Below the fold I comment on their latest work.

It has been clear for some time that the privacy of Bitcoin's and similar blockchains is illusory. Companies such as Chainalysis exist to pierce their shields, despite the availability of privacy enhancements such as mixers. Now Blockchain is Watching You: Profiling and Deanonymizing Ethereum Users by the same team plus Mikerah Quintyne-Collins points out that the same applies even more strongly to Ethereum:
Ethereum is the largest public blockchain by usage. It applies an account-based model, which is inferior to Bitcoin’s unspent transaction output model from a privacy perspective.

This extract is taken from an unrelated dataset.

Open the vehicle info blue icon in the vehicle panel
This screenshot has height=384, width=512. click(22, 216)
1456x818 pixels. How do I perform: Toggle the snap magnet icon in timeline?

As the account-based models for blockchains force address reuse, we show how transaction graphs and other quasi-identifiers of users such as time-of-day activity, transaction fees, and transaction graph analysis can be used to reveal some account owners. To the best of our knowledge, we are the first to propose and implement Ethereum user profiling techniques based on user quasi-identifiers.

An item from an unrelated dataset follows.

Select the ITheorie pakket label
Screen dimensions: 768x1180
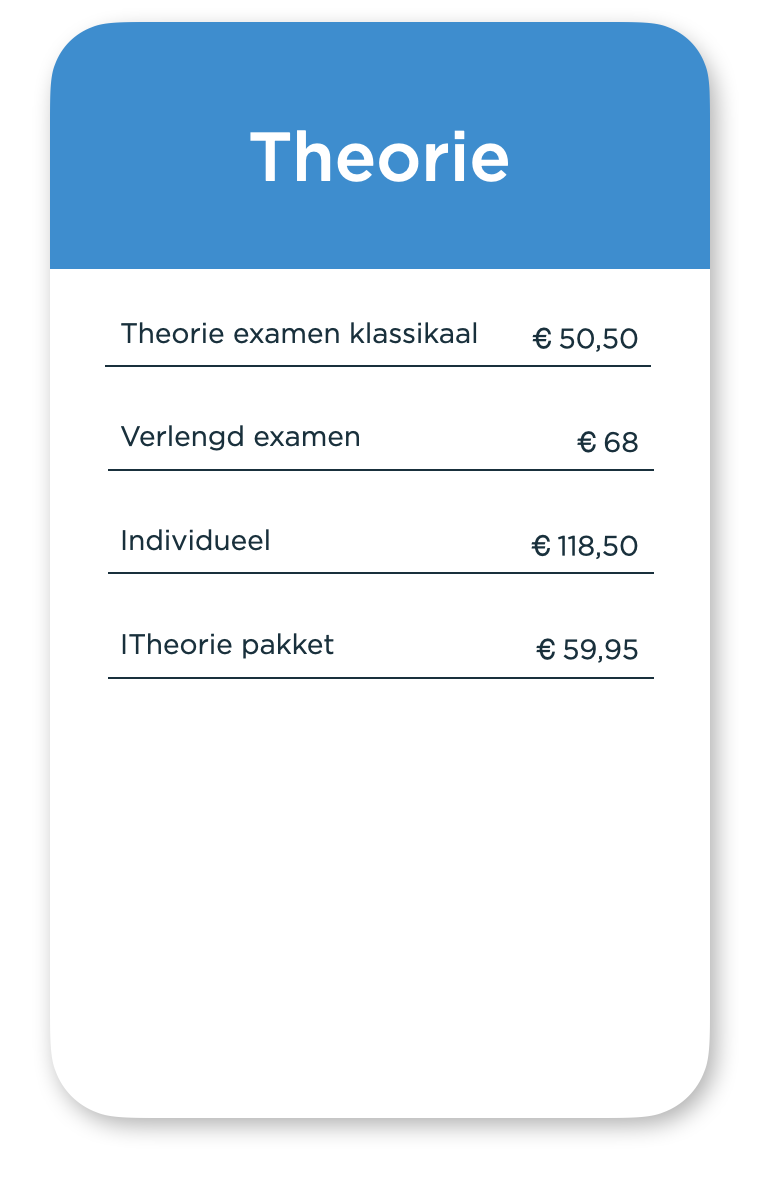click(227, 645)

Mixers appeared in the Bitcoin ecosystem in an attempt to mitigate its inadequate privacy by obscuring the history of transactions in a herd of unrelated ones. The programmability of Ethereum allows not just for mixers, but also more complex ways to obscure history:
Due to the privacy shortcomings of the account based model, recently several privacy-enhancing overlays have been deployed on Ethereum, such as noncustodial, trustless coin mixers and confidential transactions. We assess the strengths and weaknesses of the existing privacy-enhancing solutions and quantitatively assess the privacy guarantees of the Ethereum blockchain and ENS. We identify several heuristics as well as profiling and deanonymization techniques against some popular and emerging privacy-enhancing tools.
Because "the account-based models for blockchains force address reuse", addresses in Ethereum are more persistent, so there is a need to name them:
Ethereum Name Service (ENS) is a distributed, open,and extensible naming system based on the Ethereum blockchain. ... ENS maps human-readable names like alice.eth to machine-readable identifiers such as Ethereum addresses. Therefore, ENS provides a more user-friendly way of transferring assets on Ethereum, where users can use ENS names (alice.eth) as recipient addresses instead of the error-prone hexadecimal Ethereum addresses.
Béres et al Table 1
The research team collected addresses with which to experiment:
  • Twitter: By using the Twitter API, we were able to collect 890 ENS names included in Twitter profiles, and discover the connected Ethereum addresses.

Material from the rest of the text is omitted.